In deze zaak vordert de eiseres, een gerechtsdeurwaarders- en incassobureau, betaling van een bedrag van € 270,54 aan hoofdsom en € 40,58 aan buitengerechtelijke kosten van de gedaagde, die in persoon procedeert. De eiseres stelt dat er een overeenkomst van opdracht tot stand is gekomen tussen partijen, waarbij werkzaamheden aan de woning van de gedaagde zijn overeengekomen. De eiseres heeft materialen ingekocht en werkzaamheden voorbereid, maar de gedaagde heeft na een aanbod van de eiseres aangegeven dat hij een andere oplossing zoekt.

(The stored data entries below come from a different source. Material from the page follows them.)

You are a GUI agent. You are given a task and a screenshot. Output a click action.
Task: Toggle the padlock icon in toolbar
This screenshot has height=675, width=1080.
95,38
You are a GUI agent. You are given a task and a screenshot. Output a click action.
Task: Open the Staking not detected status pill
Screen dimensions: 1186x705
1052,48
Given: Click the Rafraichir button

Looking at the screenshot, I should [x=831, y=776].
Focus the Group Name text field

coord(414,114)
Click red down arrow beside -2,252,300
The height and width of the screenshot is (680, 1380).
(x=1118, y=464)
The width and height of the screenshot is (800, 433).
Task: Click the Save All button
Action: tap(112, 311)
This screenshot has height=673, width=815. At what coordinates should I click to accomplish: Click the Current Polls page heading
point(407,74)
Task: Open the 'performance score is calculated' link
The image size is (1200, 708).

De gedaagde is in gebreke gebleven met de betaling van de factuur die door de eiseres is gestuurd.
De kantonrechter heeft de procedure beoordeeld en vastgesteld dat er een overeenkomst tot stand is gekomen, ondanks het verweer van de gedaagde dat er voorwaarden aan de opdracht waren verbonden. De kantonrechter oordeelt dat de essentialia van de overeenkomst zijn bereikt en dat de overeenkomst een gemengde overeenkomst is, waarbij de regels van aanneming van werk en consumentenkoop van toepassing zijn. De kantonrechter heeft ook vastgesteld dat de eiseres haar informatieverplichting niet heeft geschonden en dat de gedaagde geen recht had op ontbinding van de overeenkomst, omdat het ging om maatwerk.
De kantonrechter heeft de vordering van de eiseres toegewezen en de gedaagde veroordeeld tot betaling van het gevorderde bedrag, vermeerderd met wettelijke rente. Daarnaast is de gedaagde veroordeeld tot betaling van de proceskosten, die aan de zijde van de eiseres zijn begroot op € 448,54. Het vonnis is uitvoerbaar bij voorraad verklaard en het meer of anders gevorderde is afgewezen.